Start of Block
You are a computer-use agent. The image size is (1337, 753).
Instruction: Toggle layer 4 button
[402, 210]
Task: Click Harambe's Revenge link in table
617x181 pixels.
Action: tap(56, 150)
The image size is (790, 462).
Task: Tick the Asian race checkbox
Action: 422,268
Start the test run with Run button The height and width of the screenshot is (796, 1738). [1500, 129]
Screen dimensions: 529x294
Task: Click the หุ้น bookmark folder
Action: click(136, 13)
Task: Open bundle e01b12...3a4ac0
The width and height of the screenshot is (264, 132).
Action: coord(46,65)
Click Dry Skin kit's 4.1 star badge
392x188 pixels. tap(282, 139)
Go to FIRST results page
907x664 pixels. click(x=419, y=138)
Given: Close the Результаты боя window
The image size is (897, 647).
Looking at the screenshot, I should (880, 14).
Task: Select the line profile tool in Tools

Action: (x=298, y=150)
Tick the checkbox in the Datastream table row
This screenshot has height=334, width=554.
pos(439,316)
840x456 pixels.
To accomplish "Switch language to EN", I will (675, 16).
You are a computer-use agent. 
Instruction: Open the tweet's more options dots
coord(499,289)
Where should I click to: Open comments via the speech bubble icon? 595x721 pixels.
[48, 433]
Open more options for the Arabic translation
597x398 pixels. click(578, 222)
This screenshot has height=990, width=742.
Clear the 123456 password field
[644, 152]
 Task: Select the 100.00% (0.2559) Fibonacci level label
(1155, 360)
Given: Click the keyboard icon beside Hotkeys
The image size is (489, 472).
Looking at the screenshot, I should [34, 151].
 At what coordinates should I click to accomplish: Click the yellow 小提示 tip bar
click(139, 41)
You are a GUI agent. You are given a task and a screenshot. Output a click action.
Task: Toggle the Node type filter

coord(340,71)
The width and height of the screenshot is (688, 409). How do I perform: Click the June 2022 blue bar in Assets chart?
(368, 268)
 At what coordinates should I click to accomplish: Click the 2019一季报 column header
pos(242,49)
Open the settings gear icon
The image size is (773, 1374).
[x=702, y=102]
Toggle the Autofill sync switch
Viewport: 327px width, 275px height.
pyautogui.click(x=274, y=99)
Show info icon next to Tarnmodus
End of Block
▶ [Assignment]
Once the line with "Task: Select the 100.00%" is found, write out that line and every one after it through the last line of the records, exactly and with nothing else.

▶ [Task output]
 Task: Select the 100.00% (0.2559) Fibonacci level label
(1155, 360)
Given: Click the keyboard icon beside Hotkeys
The image size is (489, 472).
Looking at the screenshot, I should [34, 151].
 At what coordinates should I click to accomplish: Click the yellow 小提示 tip bar
click(139, 41)
You are a GUI agent. You are given a task and a screenshot. Output a click action.
Task: Toggle the Node type filter

coord(340,71)
The width and height of the screenshot is (688, 409). How do I perform: Click the June 2022 blue bar in Assets chart?
(368, 268)
 At what coordinates should I click to accomplish: Click the 2019一季报 column header
pos(242,49)
Open the settings gear icon
The image size is (773, 1374).
[x=702, y=102]
Toggle the Autofill sync switch
Viewport: 327px width, 275px height.
pyautogui.click(x=274, y=99)
Show info icon next to Tarnmodus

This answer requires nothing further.